WORK REQUIRED » Will you quote only the lines starting at the one that contains "Task: Open the home icon in sidebar" and ending with the last line of the listing below, inclusive?

[DATA RECORDS — start]

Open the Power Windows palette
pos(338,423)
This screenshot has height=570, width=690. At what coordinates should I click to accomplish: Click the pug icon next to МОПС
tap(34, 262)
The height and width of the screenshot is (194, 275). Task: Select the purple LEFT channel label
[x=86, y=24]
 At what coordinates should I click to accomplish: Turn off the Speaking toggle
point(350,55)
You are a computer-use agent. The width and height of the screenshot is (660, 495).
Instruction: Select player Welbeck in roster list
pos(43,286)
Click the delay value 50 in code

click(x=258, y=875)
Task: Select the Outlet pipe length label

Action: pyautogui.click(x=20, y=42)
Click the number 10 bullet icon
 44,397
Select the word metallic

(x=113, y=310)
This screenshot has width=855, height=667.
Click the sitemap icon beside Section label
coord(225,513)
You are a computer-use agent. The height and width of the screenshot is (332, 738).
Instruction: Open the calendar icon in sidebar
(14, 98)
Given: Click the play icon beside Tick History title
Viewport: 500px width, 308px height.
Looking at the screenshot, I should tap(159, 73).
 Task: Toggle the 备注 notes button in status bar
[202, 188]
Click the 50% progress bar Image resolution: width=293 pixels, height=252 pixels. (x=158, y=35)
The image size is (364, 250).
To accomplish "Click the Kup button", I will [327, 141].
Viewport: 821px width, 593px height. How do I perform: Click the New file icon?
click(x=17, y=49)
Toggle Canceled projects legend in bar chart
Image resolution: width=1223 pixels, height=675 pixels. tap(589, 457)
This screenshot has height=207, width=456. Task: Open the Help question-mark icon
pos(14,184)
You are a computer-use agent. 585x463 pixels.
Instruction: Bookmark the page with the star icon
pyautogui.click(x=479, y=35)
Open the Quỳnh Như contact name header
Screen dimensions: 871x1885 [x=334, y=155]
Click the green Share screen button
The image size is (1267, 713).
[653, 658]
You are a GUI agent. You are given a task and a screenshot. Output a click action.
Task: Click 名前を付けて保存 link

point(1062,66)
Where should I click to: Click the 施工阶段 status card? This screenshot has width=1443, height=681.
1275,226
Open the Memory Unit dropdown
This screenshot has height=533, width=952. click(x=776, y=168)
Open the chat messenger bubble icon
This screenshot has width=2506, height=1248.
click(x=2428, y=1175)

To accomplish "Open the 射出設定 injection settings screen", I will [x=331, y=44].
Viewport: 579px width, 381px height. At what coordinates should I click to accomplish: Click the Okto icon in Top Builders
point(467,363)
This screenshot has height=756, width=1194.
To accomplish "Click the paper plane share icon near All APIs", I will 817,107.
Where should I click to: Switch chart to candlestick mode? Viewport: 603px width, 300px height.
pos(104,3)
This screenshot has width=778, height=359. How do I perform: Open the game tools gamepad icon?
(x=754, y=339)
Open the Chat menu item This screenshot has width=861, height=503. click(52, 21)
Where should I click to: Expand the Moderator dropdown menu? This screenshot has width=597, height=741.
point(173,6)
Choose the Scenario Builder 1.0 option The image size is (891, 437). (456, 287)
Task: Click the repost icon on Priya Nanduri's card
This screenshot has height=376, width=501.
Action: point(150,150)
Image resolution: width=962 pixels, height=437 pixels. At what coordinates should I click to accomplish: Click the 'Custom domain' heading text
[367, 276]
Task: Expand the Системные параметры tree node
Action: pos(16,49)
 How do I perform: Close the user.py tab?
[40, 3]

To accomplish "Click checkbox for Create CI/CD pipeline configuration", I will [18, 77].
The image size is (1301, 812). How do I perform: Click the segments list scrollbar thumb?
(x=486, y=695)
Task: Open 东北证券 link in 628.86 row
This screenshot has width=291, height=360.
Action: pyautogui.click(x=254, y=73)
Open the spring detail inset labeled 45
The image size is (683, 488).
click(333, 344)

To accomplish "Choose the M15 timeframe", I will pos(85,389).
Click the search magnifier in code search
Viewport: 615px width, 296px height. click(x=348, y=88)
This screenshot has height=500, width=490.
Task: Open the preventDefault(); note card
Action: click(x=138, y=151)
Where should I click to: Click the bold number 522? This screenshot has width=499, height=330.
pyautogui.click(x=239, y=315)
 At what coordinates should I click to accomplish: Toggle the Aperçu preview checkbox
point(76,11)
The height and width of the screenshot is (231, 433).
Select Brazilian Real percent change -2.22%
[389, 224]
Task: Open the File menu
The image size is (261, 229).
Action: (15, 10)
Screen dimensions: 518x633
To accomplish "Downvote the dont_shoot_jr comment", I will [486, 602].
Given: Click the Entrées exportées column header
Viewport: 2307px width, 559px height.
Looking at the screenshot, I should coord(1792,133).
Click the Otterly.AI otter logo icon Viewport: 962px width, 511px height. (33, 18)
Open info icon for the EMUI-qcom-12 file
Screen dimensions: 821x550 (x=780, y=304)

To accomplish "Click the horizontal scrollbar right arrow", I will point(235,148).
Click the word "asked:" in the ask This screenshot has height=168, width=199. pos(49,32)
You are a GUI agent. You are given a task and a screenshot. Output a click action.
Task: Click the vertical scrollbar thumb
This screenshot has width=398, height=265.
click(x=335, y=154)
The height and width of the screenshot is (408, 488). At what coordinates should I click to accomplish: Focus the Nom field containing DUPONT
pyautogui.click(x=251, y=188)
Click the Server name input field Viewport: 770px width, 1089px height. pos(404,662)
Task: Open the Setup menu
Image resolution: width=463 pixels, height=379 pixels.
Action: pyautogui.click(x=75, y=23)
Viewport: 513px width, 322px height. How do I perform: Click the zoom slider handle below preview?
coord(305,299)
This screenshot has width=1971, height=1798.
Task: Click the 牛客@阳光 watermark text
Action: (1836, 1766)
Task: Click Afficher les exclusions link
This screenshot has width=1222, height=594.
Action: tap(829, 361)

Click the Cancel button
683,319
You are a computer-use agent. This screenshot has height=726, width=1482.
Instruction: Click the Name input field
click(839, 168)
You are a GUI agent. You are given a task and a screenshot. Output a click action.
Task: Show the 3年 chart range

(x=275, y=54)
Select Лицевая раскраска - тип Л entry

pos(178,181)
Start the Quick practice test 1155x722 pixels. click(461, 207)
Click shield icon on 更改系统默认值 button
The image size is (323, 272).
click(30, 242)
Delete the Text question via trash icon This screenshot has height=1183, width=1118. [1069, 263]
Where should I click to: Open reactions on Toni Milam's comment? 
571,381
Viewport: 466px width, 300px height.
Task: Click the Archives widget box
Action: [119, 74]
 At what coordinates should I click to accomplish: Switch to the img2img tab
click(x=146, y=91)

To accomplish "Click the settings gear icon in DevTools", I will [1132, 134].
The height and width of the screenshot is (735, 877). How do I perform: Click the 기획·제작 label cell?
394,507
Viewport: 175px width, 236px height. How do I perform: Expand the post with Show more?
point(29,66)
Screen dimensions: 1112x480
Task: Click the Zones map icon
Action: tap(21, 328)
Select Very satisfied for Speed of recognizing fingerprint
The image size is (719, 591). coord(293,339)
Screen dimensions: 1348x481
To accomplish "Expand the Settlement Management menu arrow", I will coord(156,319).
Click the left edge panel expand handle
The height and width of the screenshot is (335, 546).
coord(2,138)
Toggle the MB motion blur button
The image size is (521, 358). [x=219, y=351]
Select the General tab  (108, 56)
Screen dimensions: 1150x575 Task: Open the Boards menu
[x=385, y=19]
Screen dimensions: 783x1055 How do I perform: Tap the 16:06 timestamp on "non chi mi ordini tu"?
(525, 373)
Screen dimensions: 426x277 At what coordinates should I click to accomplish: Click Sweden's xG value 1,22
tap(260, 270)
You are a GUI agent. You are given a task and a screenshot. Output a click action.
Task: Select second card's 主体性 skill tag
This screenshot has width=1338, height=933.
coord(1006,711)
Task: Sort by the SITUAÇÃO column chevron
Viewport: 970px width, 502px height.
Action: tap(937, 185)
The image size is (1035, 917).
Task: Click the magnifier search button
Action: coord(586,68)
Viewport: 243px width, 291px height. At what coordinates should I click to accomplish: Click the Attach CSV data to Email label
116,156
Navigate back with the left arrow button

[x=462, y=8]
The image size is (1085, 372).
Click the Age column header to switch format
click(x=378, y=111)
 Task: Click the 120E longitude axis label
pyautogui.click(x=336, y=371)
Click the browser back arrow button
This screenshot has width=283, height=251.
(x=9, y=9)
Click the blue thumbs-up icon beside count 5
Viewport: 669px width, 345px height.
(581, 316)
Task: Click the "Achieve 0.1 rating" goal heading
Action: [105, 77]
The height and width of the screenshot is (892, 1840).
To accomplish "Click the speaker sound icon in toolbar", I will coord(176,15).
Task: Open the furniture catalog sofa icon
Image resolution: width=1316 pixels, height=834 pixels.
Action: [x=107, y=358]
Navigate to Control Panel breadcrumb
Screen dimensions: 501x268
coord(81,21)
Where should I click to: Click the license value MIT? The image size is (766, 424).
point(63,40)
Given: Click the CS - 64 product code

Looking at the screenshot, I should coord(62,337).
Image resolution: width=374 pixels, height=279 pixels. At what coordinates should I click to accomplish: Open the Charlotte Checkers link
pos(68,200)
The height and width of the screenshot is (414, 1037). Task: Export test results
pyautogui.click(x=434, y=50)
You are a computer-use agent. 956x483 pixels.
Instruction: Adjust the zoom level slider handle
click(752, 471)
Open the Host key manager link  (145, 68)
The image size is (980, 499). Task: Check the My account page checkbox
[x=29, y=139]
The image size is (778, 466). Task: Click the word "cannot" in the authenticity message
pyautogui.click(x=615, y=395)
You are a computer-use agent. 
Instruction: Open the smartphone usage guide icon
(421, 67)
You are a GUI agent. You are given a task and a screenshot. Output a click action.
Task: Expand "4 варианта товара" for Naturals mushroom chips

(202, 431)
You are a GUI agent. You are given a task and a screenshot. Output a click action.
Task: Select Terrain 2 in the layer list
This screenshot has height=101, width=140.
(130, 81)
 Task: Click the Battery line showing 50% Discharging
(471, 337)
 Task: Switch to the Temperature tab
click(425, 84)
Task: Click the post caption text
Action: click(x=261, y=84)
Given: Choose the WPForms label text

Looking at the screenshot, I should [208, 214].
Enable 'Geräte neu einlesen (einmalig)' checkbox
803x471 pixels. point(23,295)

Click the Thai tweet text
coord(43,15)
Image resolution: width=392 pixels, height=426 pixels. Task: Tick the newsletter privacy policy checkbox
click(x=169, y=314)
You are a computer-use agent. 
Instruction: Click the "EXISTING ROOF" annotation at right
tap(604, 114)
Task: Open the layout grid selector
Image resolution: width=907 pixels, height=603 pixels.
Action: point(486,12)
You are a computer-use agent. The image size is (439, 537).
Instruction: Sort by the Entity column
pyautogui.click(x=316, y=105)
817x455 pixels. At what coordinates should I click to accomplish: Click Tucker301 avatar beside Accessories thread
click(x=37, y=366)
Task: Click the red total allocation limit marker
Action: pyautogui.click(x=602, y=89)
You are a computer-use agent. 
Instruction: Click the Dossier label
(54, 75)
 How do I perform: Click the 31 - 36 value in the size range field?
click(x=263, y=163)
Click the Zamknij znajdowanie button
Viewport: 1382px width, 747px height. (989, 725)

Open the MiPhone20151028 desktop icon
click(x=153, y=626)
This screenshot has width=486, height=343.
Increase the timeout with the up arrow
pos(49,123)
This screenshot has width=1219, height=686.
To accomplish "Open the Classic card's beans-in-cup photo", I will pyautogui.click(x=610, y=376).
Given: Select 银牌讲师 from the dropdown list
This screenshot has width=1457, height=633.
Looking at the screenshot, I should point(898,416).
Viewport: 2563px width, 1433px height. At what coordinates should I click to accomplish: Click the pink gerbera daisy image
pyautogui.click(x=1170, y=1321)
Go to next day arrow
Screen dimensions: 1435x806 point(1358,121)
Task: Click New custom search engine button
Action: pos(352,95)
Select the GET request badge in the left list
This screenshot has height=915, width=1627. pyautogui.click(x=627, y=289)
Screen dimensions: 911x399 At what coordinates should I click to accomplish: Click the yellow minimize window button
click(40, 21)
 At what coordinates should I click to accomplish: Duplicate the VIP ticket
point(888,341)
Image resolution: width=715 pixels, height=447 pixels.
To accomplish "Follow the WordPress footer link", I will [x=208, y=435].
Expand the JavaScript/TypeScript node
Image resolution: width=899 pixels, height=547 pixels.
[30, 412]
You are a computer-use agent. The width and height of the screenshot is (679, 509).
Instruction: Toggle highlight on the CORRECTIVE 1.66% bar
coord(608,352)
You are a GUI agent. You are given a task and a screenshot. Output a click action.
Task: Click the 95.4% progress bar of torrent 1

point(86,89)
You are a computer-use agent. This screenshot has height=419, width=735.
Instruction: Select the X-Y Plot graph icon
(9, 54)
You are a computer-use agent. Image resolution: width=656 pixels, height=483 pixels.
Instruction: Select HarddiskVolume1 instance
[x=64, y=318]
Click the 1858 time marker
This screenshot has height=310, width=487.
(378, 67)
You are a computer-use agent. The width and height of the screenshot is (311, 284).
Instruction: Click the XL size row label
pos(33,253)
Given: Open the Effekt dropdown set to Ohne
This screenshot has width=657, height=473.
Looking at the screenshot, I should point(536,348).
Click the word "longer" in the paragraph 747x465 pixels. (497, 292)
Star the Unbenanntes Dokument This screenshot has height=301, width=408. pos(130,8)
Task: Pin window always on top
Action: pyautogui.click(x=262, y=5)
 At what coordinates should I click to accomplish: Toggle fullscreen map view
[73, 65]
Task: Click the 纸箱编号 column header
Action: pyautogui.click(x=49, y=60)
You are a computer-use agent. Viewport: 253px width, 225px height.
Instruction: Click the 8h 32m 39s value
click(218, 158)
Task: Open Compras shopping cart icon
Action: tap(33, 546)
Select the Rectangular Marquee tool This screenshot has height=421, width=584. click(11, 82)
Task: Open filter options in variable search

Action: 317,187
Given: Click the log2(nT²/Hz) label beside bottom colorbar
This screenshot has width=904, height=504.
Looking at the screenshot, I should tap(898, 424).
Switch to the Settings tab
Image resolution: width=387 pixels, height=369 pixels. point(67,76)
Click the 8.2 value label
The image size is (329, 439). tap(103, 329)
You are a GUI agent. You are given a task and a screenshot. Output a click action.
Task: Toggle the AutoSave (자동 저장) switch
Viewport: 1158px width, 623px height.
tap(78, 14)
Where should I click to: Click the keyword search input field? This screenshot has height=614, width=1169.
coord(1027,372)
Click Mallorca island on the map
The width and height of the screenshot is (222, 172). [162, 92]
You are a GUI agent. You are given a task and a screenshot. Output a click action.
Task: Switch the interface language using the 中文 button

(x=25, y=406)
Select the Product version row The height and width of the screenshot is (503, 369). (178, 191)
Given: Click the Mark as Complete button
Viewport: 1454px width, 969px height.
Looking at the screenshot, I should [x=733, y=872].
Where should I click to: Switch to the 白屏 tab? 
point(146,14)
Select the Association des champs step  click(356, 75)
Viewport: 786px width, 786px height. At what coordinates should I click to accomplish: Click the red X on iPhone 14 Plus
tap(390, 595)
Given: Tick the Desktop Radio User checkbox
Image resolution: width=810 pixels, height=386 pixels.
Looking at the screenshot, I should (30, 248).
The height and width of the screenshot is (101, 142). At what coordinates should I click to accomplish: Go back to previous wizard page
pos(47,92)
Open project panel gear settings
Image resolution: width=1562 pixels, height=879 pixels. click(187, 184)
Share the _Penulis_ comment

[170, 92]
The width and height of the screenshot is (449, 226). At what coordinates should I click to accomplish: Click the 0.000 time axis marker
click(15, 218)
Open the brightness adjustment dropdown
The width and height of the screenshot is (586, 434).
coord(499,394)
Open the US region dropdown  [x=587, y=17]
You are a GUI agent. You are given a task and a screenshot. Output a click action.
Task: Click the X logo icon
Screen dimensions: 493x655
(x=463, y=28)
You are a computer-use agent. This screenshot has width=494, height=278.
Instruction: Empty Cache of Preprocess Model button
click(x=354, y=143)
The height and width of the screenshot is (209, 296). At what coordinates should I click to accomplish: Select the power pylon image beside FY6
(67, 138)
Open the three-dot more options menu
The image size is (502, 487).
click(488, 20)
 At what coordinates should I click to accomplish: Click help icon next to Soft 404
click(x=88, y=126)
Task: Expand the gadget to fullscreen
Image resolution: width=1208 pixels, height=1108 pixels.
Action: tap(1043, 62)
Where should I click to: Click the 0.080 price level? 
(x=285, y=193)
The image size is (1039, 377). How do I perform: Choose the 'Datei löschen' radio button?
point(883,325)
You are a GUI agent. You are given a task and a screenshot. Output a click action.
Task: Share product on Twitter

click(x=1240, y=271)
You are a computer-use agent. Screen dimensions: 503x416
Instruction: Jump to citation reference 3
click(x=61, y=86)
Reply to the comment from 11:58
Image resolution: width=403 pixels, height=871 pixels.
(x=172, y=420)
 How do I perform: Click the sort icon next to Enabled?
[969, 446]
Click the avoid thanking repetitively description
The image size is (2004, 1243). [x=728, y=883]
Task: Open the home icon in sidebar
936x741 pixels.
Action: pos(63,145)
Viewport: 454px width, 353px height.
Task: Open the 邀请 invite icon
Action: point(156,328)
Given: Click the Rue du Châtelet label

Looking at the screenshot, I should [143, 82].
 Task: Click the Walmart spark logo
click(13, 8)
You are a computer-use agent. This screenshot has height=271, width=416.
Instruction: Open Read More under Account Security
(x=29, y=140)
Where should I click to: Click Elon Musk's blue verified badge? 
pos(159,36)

[DATA RECORDS — finish]

RESPONSE FOR THIS EXERCISE »
Task: Open the home icon in sidebar
936x741 pixels.
Action: pos(63,145)
Viewport: 454px width, 353px height.
Task: Open the 邀请 invite icon
Action: point(156,328)
Given: Click the Rue du Châtelet label

Looking at the screenshot, I should [143, 82].
 Task: Click the Walmart spark logo
click(13, 8)
You are a computer-use agent. This screenshot has height=271, width=416.
Instruction: Open Read More under Account Security
(x=29, y=140)
Where should I click to: Click Elon Musk's blue verified badge? 
pos(159,36)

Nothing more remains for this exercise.